US Treasury Sanctions UK Crypto Exchanges Over Iran

The US Treasury has sanctioned two UK-registered crypto exchanges and several Iranian officials in a first-of-its-kind move targeting digital asset platforms tied to Iran and IRGC-linked networks. Details and implications for crypto compliance.

2 Comments
US Treasury Sanctions UK Crypto Exchanges Over Iran

3 Minutes

US extends Iran sanctions to UK-registered crypto platforms

The US Treasury has for the first time targeted cryptocurrency exchanges in its Iran sanctions campaign, designating two UK-registered platforms and multiple Iranian officials and networks. The Office of Foreign Assets Control (OFAC) announced the move as part of a broader effort to disrupt schemes that use digital assets and alternative financial channels to evade international restrictions.

Which exchanges were sanctioned and why

OFAC named Zedcex Exchange Ltd. and Zedxion Exchange Ltd., both registered in the United Kingdom, as entities tied to Iran’s financial apparatus. US authorities allege the exchanges processed significant volumes of transactions connected to Islamic Revolutionary Guard Corps (IRGC)-linked entities. According to the Treasury, Zedcex alone has handled more than $94 billion in transaction volume since its 2022 registration—an assertion that highlights growing concerns about how crypto exchanges may be leveraged to move sanctioned funds.
==============================
What is expected ::
Answer these questions from the article on US sanctions against UK crypto exchanges:
1. Which office announced the designations?
2. What are the names of the two sanctioned exchanges?
3. According to the Treasury, how much transaction volume has Zedcex handled since its registration?

Dataset section ::
==============================
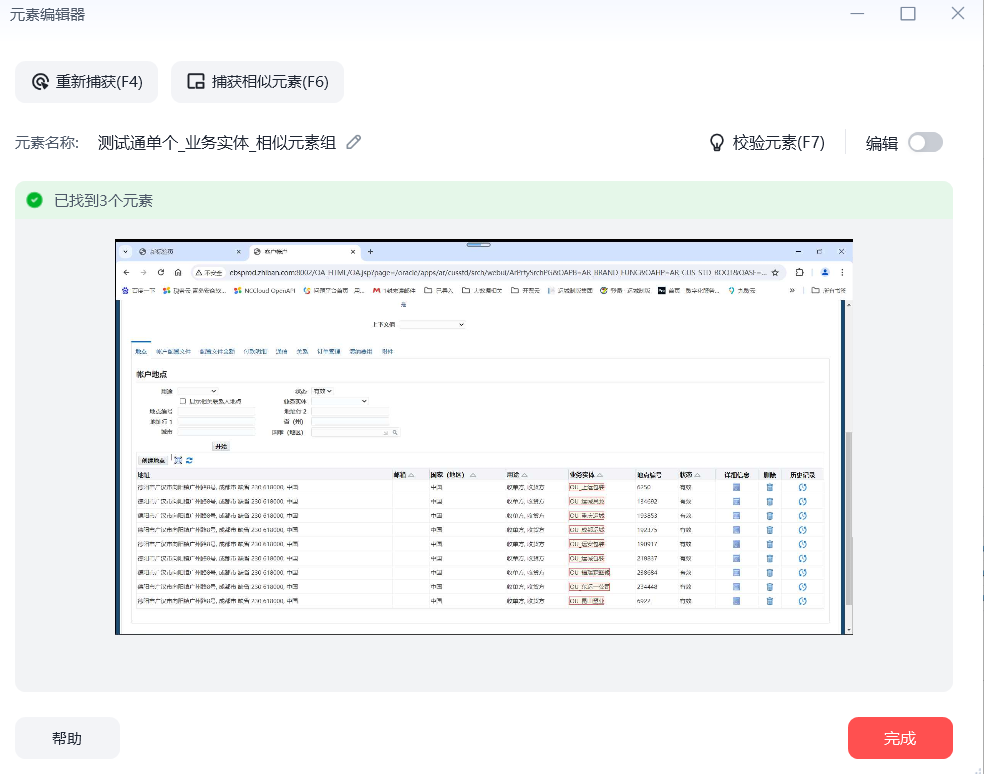This screenshot has width=984, height=774.
Task: Click the red 完成 button
Action: [x=899, y=738]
==============================
Task result ::
1. The Office of Foreign Assets Control (OFAC).
2. Zedcex Exchange Ltd. and Zedxion Exchange Ltd.
3. More than $94 billion since its 2022 registration.